Stars that have companions aren’t always friendly to them, as evidenced by a stellar confrontation witnessed by astronomers.
They studied the binary star system, HD101584, using the Atacama Large Millimeter/submillimeter Array of telescopes in Chile to find out what happened.
They discovered that the stars violently lashed out at each other. And it makes for a beautiful image.
The main star in the system inflated as it burned through its hydrogen stores and became a red giant, one of the last phases of stellar evolution before the star dies and becomes a white dwarf. Typical of red giants, the star swelled well beyond its original size, overtaking the other, lower-mass star.
But the small star lashed out in response, rather than withering away. It moved in a spiral motion toward the red giant’s core. Collision was averted, but the aggressive move was enough to cause the red giant to lose its outer layers of gas. Those layers scattered and the star’s core was exposed.
A study of the system was recently published in the journal Astronomy & Astrophysics.
“The star system HD101584 is special in the sense that this ‘death process’ was terminated prematurely and dramatically as a nearby low-mass companion star was engulfed by the giant,” said Hans Olofsson, lead study author at the Chalmers University of Technology in Sweden.
The end result of the stellar fight created a stunning nebula, comprised of ejected material and rings of gas layers in different colors.
Witnessing an event like this provides a better understanding for what our sun will go through as it evolves.

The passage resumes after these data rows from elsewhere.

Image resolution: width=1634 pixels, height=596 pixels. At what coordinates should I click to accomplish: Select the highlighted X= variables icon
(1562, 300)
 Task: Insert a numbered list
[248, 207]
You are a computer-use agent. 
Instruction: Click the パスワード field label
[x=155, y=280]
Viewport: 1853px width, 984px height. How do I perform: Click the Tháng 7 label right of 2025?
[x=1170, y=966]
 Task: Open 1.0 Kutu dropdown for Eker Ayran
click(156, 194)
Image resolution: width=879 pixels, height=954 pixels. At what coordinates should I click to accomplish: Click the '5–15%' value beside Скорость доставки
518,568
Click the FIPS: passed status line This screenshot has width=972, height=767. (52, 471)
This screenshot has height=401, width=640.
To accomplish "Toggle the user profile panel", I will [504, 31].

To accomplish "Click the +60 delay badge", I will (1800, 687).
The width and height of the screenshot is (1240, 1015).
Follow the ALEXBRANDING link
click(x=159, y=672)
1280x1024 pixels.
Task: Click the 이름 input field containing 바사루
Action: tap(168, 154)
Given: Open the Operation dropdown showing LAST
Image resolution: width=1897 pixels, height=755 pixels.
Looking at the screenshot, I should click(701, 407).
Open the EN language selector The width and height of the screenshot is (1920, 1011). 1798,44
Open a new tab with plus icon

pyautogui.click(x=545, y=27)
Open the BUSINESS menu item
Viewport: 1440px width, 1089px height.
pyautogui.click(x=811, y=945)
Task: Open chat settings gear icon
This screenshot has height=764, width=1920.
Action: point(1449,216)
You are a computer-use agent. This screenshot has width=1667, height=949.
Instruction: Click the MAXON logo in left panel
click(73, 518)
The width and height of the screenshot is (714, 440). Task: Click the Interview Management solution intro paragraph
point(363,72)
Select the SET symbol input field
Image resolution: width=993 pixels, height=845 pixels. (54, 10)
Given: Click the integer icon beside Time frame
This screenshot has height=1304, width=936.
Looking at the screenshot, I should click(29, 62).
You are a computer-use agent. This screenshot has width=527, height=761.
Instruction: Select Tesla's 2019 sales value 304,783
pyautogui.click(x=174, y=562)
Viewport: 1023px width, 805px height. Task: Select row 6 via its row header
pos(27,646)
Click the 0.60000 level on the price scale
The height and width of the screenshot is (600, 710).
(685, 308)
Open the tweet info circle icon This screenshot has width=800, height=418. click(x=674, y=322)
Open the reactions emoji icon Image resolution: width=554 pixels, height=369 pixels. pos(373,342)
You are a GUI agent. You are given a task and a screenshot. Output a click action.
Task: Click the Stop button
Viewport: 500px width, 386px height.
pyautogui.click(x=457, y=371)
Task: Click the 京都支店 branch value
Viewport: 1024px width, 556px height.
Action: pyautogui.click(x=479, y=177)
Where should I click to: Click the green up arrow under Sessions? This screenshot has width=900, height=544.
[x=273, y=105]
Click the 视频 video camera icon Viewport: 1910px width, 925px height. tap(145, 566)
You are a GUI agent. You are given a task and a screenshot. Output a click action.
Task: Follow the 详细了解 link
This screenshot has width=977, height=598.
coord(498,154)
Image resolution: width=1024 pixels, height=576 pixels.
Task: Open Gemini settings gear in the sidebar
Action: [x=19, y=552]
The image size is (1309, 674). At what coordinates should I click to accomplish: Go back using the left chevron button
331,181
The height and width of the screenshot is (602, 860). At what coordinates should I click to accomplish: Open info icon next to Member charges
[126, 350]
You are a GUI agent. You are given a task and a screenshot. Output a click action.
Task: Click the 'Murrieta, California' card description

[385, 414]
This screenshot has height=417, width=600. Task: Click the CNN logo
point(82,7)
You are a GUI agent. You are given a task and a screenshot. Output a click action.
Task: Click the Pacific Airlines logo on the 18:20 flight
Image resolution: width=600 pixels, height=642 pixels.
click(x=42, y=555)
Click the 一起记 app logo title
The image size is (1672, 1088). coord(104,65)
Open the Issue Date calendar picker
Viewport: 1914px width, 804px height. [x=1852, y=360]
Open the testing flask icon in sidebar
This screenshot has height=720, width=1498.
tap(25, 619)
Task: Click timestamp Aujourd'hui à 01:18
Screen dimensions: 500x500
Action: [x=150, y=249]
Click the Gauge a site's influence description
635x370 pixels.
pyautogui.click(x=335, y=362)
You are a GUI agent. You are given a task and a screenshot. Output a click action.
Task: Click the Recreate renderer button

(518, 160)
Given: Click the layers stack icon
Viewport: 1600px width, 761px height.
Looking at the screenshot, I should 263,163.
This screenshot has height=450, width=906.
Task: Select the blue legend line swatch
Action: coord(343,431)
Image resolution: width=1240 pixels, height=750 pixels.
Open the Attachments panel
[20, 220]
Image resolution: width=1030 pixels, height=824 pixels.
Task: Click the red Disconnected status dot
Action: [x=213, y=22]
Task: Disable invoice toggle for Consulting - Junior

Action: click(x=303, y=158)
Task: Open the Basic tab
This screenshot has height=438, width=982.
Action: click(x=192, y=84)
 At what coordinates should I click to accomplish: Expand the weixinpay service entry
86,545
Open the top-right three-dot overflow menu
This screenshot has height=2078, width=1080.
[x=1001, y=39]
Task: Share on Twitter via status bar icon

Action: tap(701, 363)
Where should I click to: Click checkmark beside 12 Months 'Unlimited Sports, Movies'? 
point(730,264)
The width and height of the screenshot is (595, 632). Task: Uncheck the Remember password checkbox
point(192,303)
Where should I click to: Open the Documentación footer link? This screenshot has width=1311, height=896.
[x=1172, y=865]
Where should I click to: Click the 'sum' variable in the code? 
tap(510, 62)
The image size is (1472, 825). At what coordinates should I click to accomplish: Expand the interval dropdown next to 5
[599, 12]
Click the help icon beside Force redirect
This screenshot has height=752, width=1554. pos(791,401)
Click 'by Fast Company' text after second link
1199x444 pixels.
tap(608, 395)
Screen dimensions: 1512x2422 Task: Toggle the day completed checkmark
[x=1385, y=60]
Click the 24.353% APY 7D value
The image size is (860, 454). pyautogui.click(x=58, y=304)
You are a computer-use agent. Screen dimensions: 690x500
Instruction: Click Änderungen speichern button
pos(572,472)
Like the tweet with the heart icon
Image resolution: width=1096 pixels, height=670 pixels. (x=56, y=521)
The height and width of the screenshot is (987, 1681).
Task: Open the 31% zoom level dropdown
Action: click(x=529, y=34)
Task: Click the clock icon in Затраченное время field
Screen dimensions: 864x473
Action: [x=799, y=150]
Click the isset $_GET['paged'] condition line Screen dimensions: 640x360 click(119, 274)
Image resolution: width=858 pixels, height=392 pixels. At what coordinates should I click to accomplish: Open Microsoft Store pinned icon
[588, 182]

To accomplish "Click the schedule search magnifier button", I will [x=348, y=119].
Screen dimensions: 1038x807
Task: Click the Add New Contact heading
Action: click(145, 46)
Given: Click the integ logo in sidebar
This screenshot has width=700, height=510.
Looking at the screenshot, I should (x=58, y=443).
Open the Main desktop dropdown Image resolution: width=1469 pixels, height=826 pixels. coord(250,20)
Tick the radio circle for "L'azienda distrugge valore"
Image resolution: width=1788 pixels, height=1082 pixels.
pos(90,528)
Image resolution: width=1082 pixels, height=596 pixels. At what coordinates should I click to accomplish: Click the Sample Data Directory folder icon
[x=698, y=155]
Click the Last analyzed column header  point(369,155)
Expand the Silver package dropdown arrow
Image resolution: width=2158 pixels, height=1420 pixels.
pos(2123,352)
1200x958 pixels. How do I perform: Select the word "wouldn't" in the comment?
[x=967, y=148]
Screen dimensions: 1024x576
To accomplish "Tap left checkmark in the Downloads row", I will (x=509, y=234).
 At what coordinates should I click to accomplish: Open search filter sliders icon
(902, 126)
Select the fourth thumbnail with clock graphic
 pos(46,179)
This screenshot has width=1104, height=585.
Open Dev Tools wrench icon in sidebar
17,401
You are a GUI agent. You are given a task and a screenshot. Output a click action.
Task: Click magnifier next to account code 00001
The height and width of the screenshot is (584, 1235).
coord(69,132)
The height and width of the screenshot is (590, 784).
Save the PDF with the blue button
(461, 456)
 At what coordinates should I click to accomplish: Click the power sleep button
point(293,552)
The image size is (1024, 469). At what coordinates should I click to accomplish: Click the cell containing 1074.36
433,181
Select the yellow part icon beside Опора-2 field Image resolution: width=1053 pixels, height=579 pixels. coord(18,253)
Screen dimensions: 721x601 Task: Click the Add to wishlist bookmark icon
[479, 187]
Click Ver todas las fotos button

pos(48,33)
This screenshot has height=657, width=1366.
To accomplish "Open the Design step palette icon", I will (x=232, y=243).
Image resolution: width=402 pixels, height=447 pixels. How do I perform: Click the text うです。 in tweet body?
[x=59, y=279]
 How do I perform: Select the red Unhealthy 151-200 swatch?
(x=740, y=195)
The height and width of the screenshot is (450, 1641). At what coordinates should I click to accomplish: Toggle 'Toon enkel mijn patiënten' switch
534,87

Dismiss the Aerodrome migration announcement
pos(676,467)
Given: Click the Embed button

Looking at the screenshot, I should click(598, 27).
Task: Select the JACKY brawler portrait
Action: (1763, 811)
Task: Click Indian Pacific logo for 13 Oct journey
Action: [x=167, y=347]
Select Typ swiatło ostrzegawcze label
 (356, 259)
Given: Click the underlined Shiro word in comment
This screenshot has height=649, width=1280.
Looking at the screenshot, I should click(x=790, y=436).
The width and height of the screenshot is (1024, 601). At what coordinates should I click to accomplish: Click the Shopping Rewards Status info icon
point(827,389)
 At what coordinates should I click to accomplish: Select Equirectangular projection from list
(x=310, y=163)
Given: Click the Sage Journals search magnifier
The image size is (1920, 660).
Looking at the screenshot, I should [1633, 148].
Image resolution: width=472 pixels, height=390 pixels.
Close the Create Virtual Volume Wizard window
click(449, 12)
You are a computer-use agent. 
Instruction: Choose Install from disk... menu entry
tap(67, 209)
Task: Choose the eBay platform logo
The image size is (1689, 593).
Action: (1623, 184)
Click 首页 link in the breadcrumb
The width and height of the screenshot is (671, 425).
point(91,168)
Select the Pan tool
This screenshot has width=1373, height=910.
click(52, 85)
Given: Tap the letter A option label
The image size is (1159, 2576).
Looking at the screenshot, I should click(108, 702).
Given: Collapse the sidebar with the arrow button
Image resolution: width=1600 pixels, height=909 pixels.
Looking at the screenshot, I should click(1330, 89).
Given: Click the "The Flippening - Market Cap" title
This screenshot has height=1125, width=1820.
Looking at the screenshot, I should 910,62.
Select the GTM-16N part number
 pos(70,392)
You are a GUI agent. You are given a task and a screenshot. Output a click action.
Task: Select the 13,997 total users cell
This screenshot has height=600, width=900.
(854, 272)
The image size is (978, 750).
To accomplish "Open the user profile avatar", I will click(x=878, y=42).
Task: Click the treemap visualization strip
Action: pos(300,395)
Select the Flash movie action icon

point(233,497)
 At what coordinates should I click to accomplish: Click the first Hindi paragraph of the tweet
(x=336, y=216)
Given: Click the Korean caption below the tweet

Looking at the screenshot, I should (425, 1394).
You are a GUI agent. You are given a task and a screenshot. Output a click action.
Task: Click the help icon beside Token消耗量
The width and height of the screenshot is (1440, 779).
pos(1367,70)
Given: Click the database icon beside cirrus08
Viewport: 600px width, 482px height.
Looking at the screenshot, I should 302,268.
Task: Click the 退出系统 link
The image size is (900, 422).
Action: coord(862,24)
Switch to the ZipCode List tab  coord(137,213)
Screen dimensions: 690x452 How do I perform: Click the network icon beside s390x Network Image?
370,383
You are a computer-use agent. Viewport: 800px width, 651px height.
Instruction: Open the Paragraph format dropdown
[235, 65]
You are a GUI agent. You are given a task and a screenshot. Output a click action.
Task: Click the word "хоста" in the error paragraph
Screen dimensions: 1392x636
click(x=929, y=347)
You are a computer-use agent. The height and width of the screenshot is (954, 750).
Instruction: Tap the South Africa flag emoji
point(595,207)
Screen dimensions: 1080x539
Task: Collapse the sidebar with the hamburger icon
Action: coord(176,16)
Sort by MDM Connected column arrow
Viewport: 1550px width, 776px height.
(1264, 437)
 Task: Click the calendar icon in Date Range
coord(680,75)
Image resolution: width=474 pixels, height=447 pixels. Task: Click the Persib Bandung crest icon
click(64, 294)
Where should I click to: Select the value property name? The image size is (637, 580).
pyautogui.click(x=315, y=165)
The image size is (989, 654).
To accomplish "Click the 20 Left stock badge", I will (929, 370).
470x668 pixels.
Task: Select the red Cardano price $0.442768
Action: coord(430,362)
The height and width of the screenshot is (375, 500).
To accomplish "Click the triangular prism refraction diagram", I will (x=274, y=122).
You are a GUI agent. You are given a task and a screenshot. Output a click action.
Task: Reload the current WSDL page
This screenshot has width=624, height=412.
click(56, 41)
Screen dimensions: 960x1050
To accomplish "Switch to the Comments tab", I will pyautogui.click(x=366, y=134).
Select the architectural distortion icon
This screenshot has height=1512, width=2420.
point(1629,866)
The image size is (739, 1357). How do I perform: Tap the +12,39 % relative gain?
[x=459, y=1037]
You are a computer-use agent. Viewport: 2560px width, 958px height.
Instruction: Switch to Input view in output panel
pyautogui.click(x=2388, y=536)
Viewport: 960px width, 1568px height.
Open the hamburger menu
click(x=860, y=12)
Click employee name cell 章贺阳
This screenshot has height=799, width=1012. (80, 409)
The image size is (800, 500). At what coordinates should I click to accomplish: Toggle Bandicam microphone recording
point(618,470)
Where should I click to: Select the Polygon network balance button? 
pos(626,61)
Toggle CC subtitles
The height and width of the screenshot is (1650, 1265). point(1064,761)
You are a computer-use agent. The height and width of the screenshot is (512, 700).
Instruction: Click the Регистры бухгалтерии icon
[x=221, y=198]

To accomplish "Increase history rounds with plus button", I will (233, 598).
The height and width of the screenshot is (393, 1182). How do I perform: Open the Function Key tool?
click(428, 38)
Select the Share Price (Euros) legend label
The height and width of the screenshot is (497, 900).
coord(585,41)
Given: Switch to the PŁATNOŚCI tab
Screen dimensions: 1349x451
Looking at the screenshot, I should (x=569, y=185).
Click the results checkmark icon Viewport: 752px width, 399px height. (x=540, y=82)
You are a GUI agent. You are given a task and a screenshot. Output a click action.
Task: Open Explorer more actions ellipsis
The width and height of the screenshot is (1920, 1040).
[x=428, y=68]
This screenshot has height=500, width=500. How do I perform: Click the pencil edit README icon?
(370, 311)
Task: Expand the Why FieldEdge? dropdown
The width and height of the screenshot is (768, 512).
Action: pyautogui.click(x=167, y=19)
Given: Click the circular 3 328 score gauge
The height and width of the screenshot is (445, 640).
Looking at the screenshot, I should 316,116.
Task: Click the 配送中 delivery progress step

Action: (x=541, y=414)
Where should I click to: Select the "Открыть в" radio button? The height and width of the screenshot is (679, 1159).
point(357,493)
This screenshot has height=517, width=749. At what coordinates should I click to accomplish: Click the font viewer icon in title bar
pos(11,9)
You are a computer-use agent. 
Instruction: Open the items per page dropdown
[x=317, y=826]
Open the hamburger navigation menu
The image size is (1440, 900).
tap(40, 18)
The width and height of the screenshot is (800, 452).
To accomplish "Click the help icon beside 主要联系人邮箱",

“Currently, we can describe the death processes common to many Sun-like stars, but we cannot explain why or exactly how they happen,” said Sofia Ramstedt, study co-author from Uppsala University in Sweden. “HD101584 gives us important clues to solve this puzzle since it is currently in a short transitional phase between better studied evolutionary stages. With detailed images of the environment of HD101584 we can make the connection between the giant star it was before, and the stellar remnant it will soon become.”
Future telescopes will enable astronomers to get a better look at the stars and determine more about them. For now, the star pair is too distant from us, and the stars are too close together, to learn more.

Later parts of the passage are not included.